EXERCISE DETAILS: Can you copy out, word for word, the stretch of entries from the line containing "Locate an element on the screen. Image" through the line containing "y-axis-title-lambda-subscript: k is", leaving the pictures out?

——————————

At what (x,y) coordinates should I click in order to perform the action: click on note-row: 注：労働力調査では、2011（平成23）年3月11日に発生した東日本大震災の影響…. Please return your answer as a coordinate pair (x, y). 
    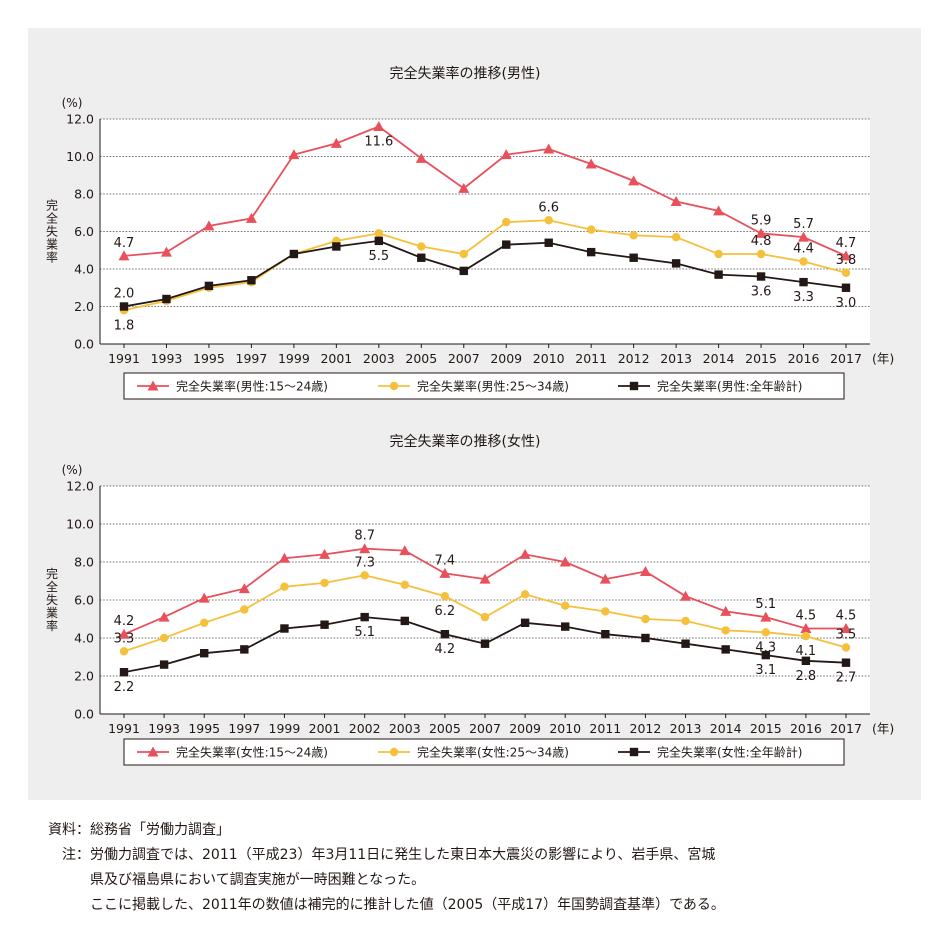
    Looking at the image, I should click on (480, 856).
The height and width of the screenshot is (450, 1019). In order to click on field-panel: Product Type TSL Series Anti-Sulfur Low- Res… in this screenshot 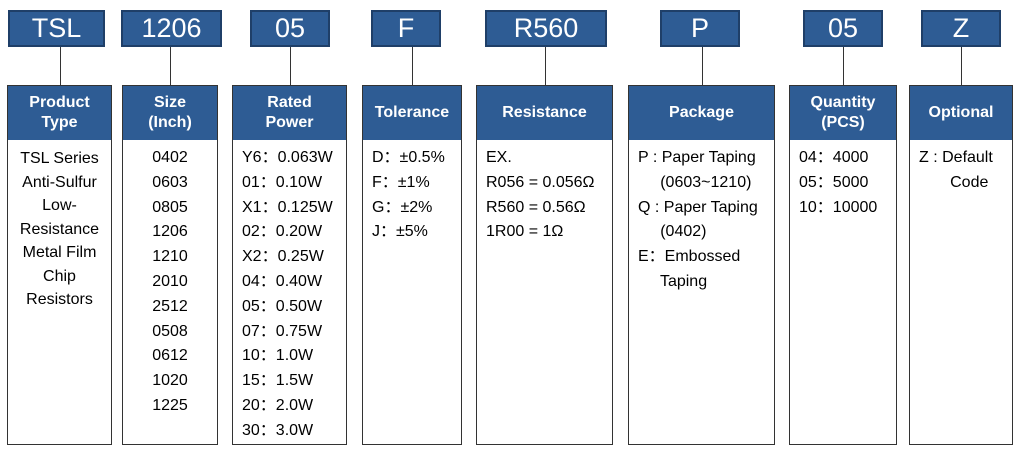, I will do `click(60, 265)`.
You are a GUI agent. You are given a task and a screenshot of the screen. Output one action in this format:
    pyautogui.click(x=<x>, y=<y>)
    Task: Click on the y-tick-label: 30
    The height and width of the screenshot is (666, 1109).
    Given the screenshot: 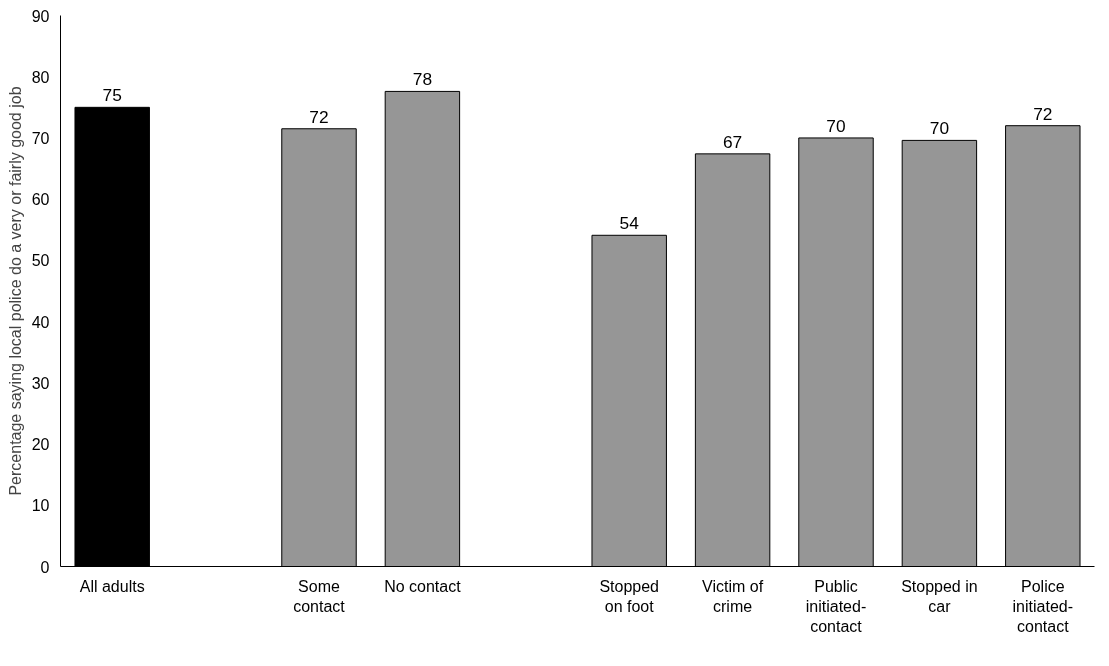 What is the action you would take?
    pyautogui.click(x=40, y=383)
    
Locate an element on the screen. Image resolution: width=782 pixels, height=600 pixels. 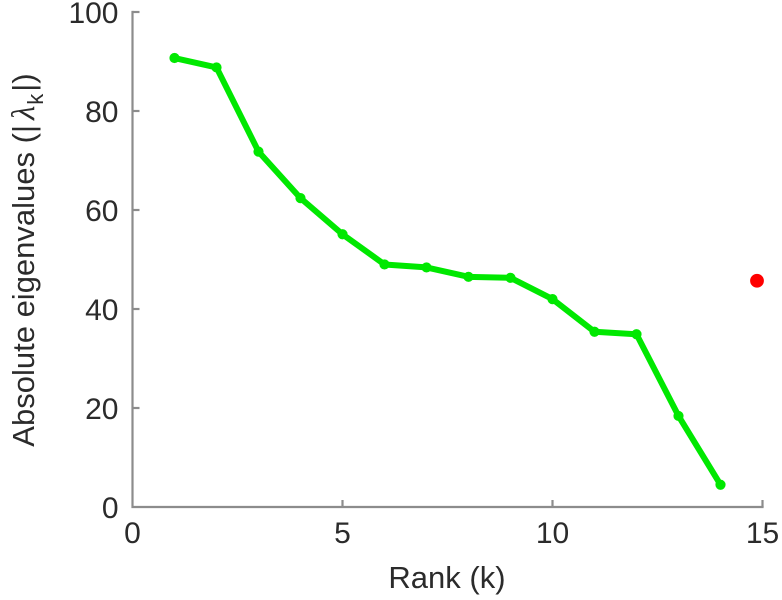
y-axis-title-lambda-subscript: k is located at coordinates (36, 99).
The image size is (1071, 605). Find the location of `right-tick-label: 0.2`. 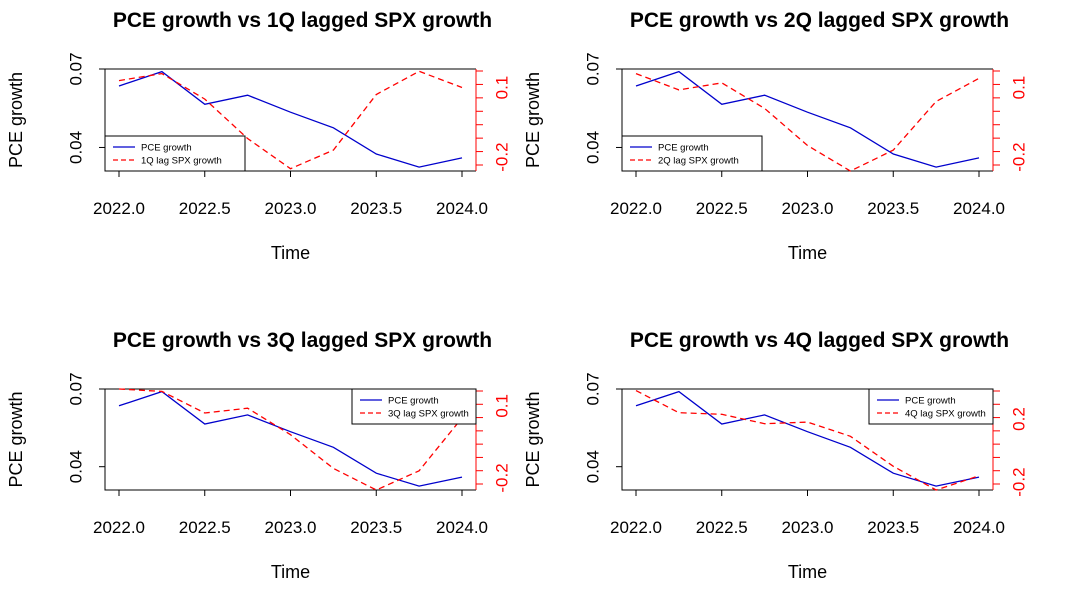

right-tick-label: 0.2 is located at coordinates (1018, 419).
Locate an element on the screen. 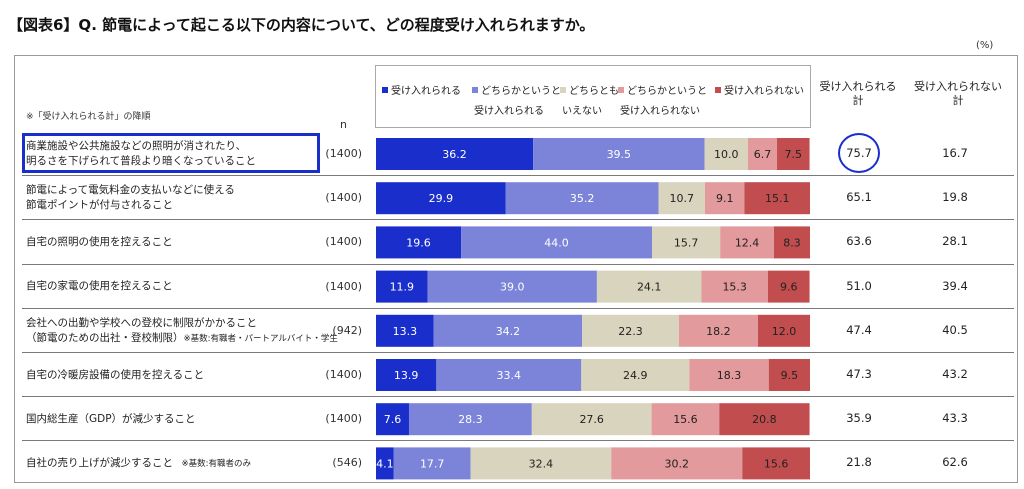 The width and height of the screenshot is (1024, 489). bar-value-label: 11.9 is located at coordinates (402, 288).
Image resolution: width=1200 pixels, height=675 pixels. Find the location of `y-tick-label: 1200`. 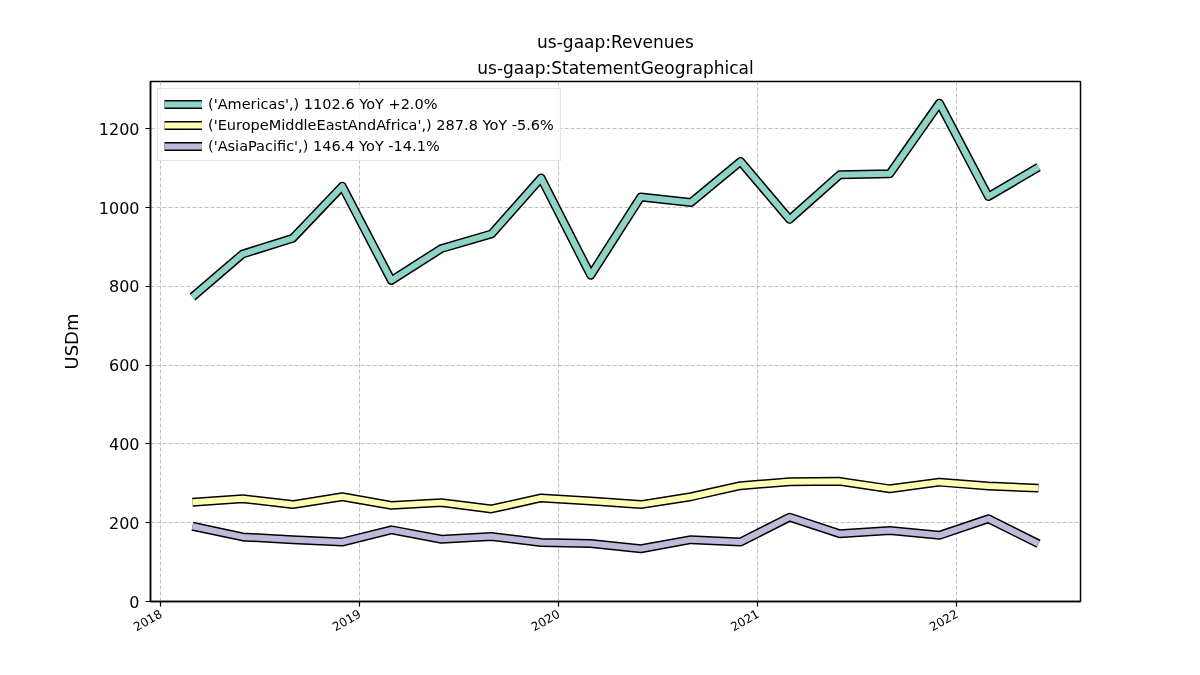

y-tick-label: 1200 is located at coordinates (119, 129).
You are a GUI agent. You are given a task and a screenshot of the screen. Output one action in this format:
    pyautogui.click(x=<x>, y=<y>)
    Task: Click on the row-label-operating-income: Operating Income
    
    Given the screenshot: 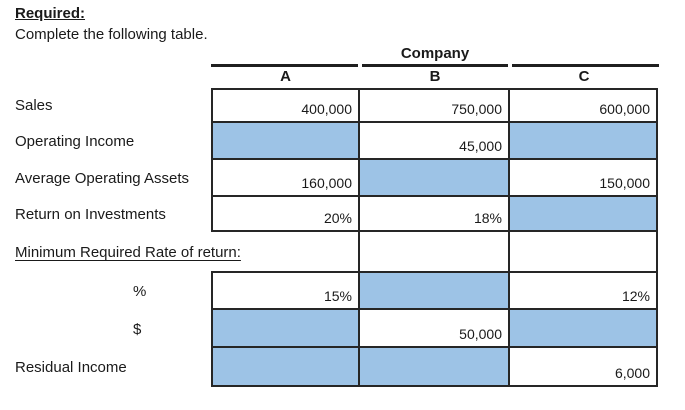 What is the action you would take?
    pyautogui.click(x=75, y=142)
    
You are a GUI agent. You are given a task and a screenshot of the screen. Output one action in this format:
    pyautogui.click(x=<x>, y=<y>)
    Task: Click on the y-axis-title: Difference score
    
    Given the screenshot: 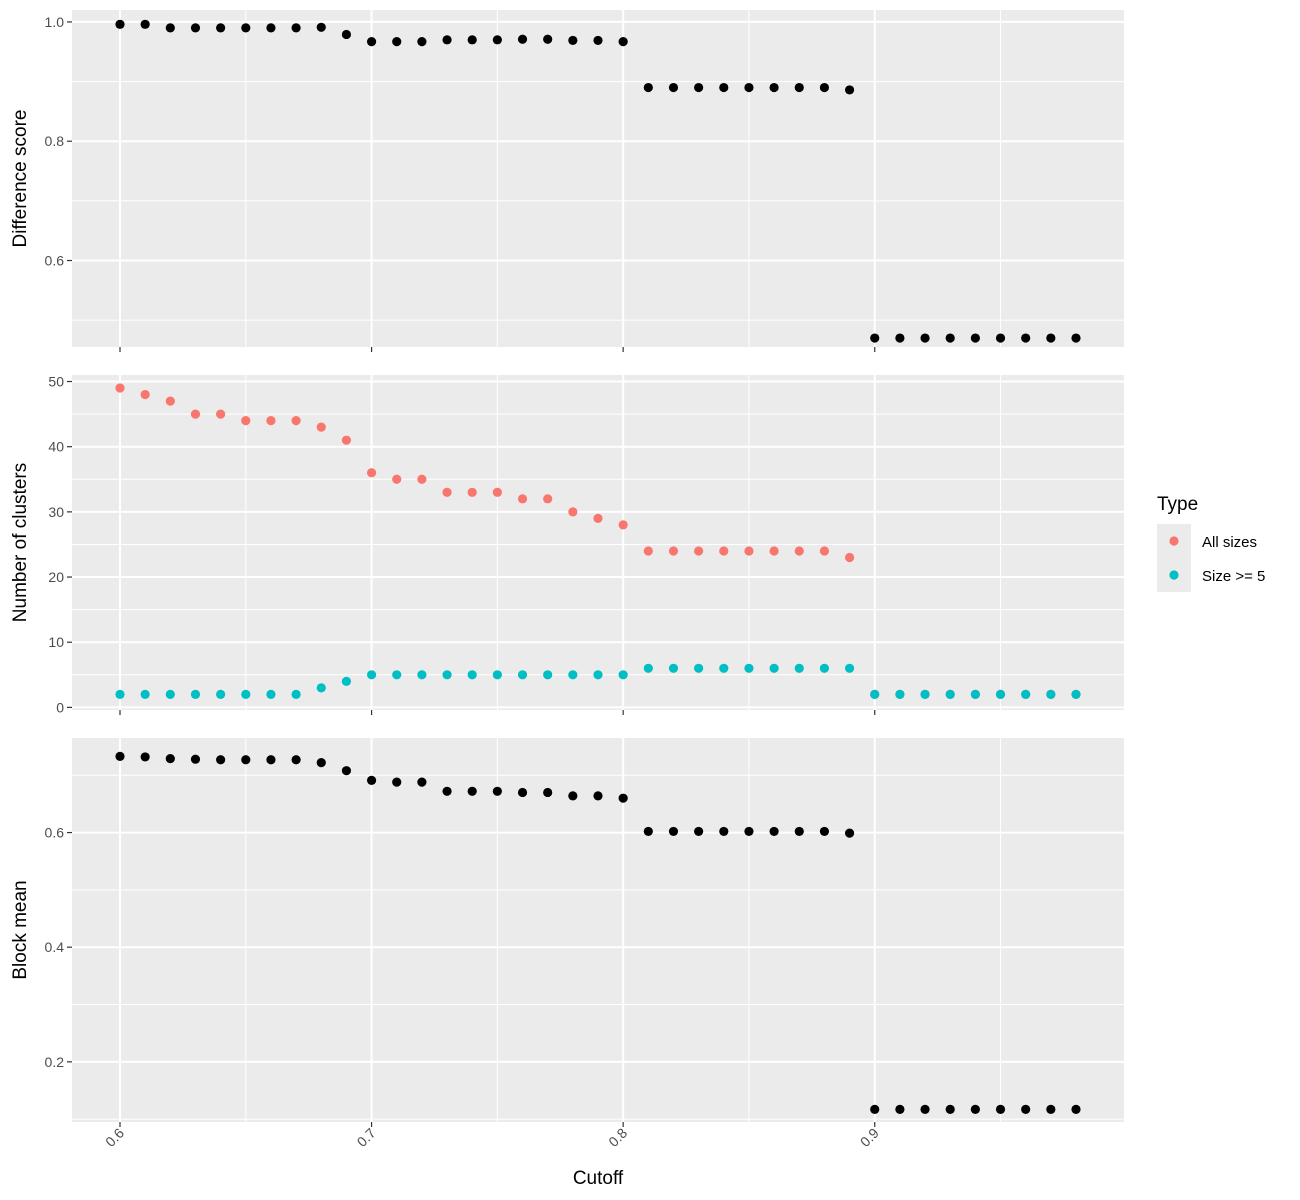 What is the action you would take?
    pyautogui.click(x=20, y=179)
    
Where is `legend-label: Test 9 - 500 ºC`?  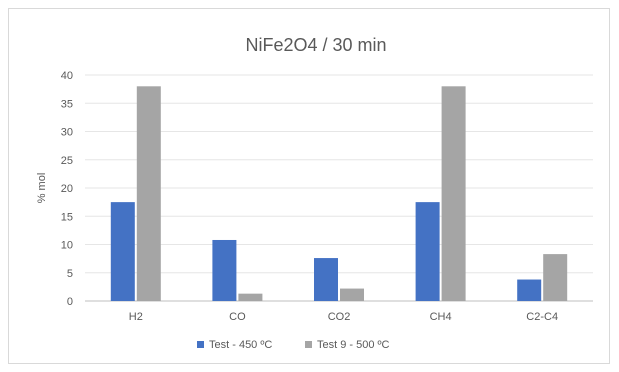 legend-label: Test 9 - 500 ºC is located at coordinates (354, 345).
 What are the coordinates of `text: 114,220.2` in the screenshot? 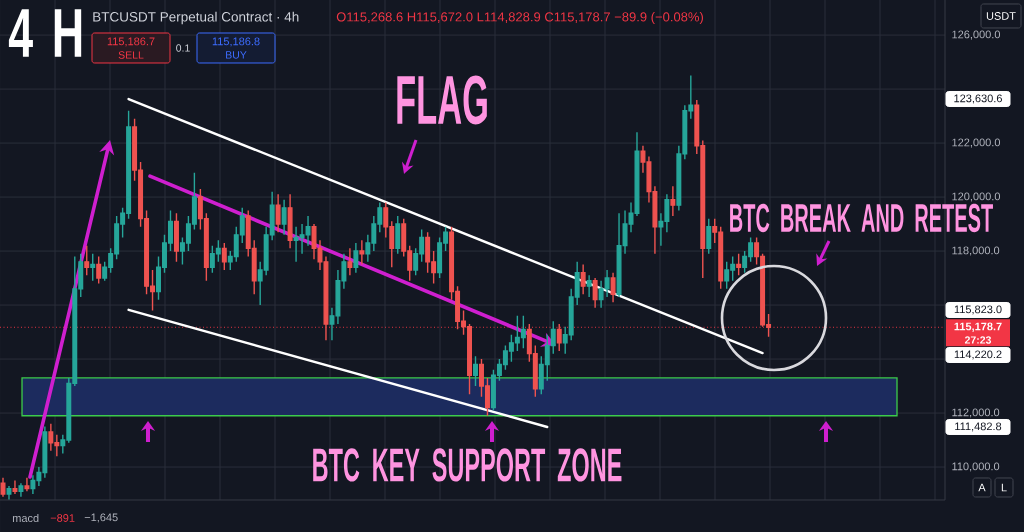 It's located at (978, 355).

——————————

TASK OUTPUT:
Locate an element on the screen. Image resolution: width=782 pixels, height=600 pixels. 
y-axis-title-lambda-subscript: k is located at coordinates (36, 99).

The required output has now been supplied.